If you weren't moving here on Dec. 1st, I don't know how much longer I could keep up with this whole thing.
When am I going to see you next? Probably never.
(Now let's be honest...My email back was not THAT bad. --- Yet this is how he responded)
Paul: Cut the bullshit! You think I like not seeing you!!! Don't make it any harder than it is joe. You know what if I do not see you, guess what you will see me december 1st. What part do you not understand??? Give it a break, don't get worked up. Deal with life and sacrifices! You make me so depressed when you have this tone all day. You have not said or referenced one fucking positive thing since I called you at fucking 9am this morning!!!! Think about it!!! It does not help matters and I KNOW how you deal with things!!!!!
Joe: You know what? Try calling more than once a week. Try sending a letter once in awhile. Try doing SOMETHING to let me know that you are still alive out there in Boston.
You don't have the right to tell me how to feel when you make no effort to be a part of my life ever.
You, Paul, don't need to be here every weekend to keep me happy.
Maybe you should try taking time out for me via phone and letters. Maybe when I call you, as I did last Friday night, and every night of my life, you spend some time talking to me instead of going out with your friends and forgetting all about me. Expecting me to wait up until 3am to finish the conversation we started.

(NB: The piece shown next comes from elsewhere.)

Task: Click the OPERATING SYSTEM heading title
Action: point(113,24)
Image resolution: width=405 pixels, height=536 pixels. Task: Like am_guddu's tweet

As I said, I am not angry with you.
In fact, I care so little about this, that I cancelled the idea of coming to see you this weekend almost as soon as I had it.
I just don't care enough anymore to argue this.
I have way too much to stress in my life without having to worry about how to deal with my MIA boyfriend.
Yell at me all you want.
That's fine.
But don't bother trying to call to make it better.
It would be changing the whole way you conduct yourself in a relationship.
Paul: Fuck that! you are real perfect. Try working more than 35 hours a week and talk to me later. Make your fucking mind up, do i say the right things or the wrong things. Oh, I thought you always had to have plans in New York. One night in and no plans, so call Paul. I am leaving work now.
Joe: Sounds good to me. Bored with you and this conversation already.
---end scene---
Pretty brutal words.
But he will pay for them later. Trust me. Don't fuck with me or I will make sure you die.
GRRRRRRRRRRRRRR!
FUCK HIM MAN!
FUCK HIM!
I hate this whole thing.
I hate how much we fight. I hate that we never get to make up.
To be honest, I have hated this for the last 3 years and it never gets any easier. It just gets more fucking irritating.
I will NEVER do this again. NEVER do long distance again for the rest of my annoying life!